Gold prices rose on Monday after hitting a one-month low last week following the U.S. Federal Reserve’s cautious stance on interest rate cuts for 2025.
In the UAE, gold rates witnessed a marginal decline, with 24-carat gold losing AED0.25 to AED318 and 22-carat gold remaining stable at AED294.5. Meanwhile, 21-carat gold and 18-carat gold declined by AED0.25 to AED285 and AED244.25, respectively.
Globally, spot gold gained 0.15 percent to $2,627.11 per ounce, as of 6:02 GMT, after losing around 2 percent last week. Meanwhile, U.S. gold futures dipped 0.15 percent to $2,641.07.
The dollar index gained 0.10 percent to 107.73, making bullion less attractive for other currency holders.
U.S. inflation slows
The Fed’s quarter-point rate cut on December 18 and central bank officials’ cautious economic projections and expectations of fewer cuts in 2025 pushed gold prices to their lowest since November 18. As the holiday season nears and with the fall in prices last week, gold was pushed up again by short-covering which began on Friday.
On Friday, gold prices gained on softer U.S. dollar and Treasury yields after economic data signaled a slowdown in inflation. The personal consumption expenditures (PCE) index rose 0.1 percent last month after an unrevised 0.2 percent increase in October. Inflation edged higher to 2.4 percent year-on-year in November from 2.3 percent during the same period last year.
Fed’s cautious approach to policy easing
Data released last week revealed that the U.S. economy grew faster than expected in the third quarter.
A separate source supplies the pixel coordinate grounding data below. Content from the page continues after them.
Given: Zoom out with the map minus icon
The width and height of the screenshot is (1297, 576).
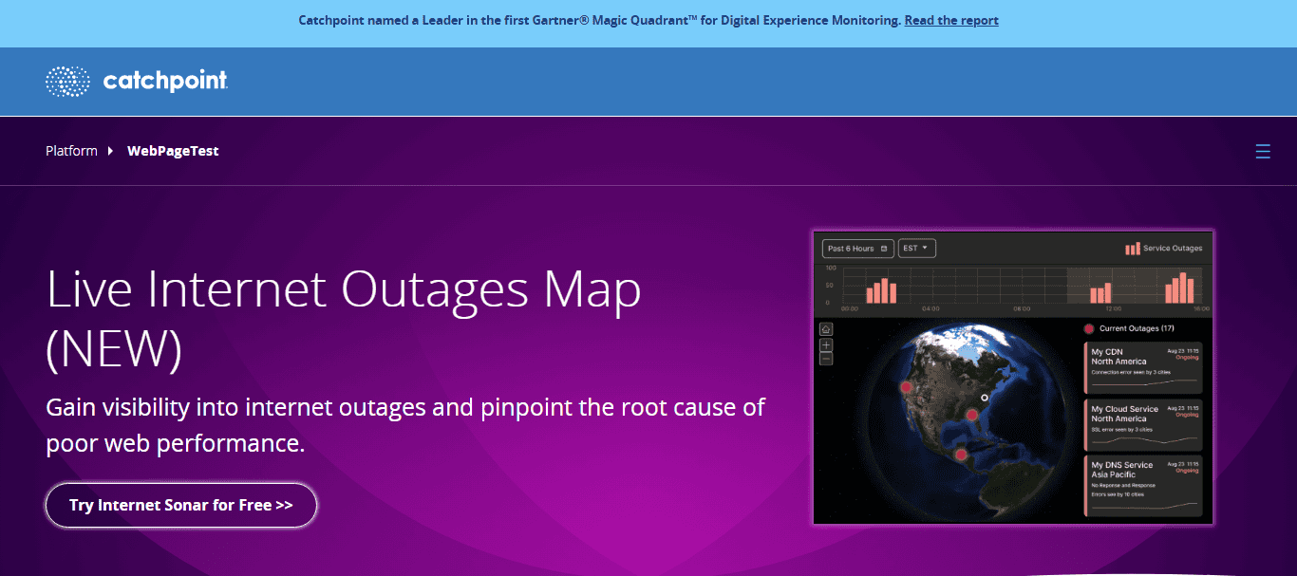Looking at the screenshot, I should tap(826, 359).
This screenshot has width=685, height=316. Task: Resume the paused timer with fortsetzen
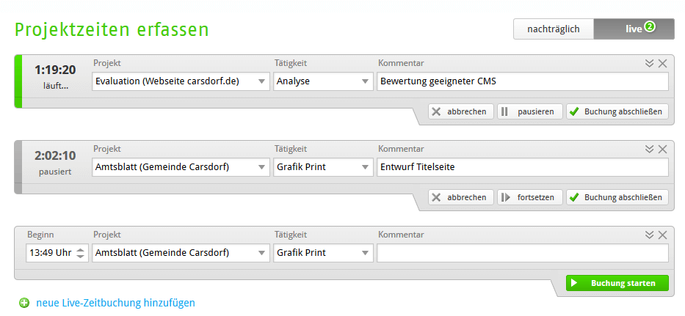pos(530,197)
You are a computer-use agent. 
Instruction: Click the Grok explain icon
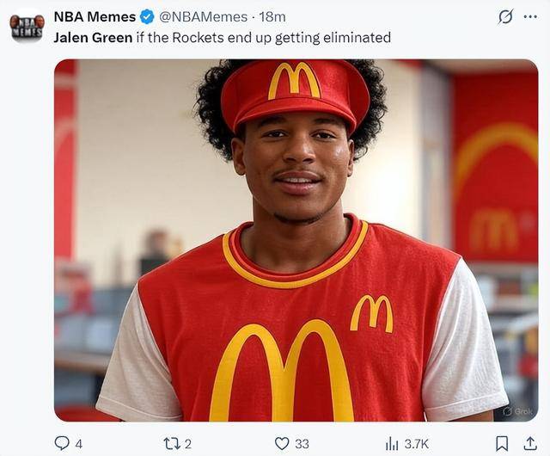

Jobless claims also slipped more than anticipated, reinforcing expectations that the central bank will take a cautious approach to policy easing.
San Francisco Fed President Mary Daly and two other policymakers said that the central bank would likely resume rate cuts next year but take its time given that the recalibration phase was over. Higher interest rates impact the appeal of non-yielding assets like bullion.
Last week, Fed Chair Jerome Powell said that the central bank’s policymakers want to see more progress in lowering inflation as they consider the future outlook of the monetary policy. Markets now expect the Fed to leave its benchmark overnight rate unchanged at the January 28-29 meeting, with only 8.6 percent of traders pricing a rate cut for next month, according to the CME FedWatch tool.
Traders will also await Donald Trump’s incoming presidency and the initial decisions he will make which could potentially add to market volatility and be bullish for gold prices.
Geopolitical tensions persist
Russian President Vladimir Putin pledged retaliation after Ukraine staged a major drone attack on the city of Kazan which damaged residential buildings and shut down the airport. Meanwhile, tensions in the Middle East persisted, and uncertainty over Syria’s future remained.
Ongoing geopolitical risks arising from the Russia-Ukraine war and tensions in the Middle East, coupled with concerns regarding Trump’s tariff strategies, have heightened safe-haven demand for gold. Additionally, central bank purchases and monetary policy easing have driven gold prices to multiple record highs this year, positioning bullion for its most successful year since 2010.
Other precious metals
As gold prices rose, the precious metals market saw positive movement on Monday. Spot silver gained 0.64 percent to $29.70 while platinum rose 1 percent to $935.38 and palladium gained 0.13 percent to $921.75.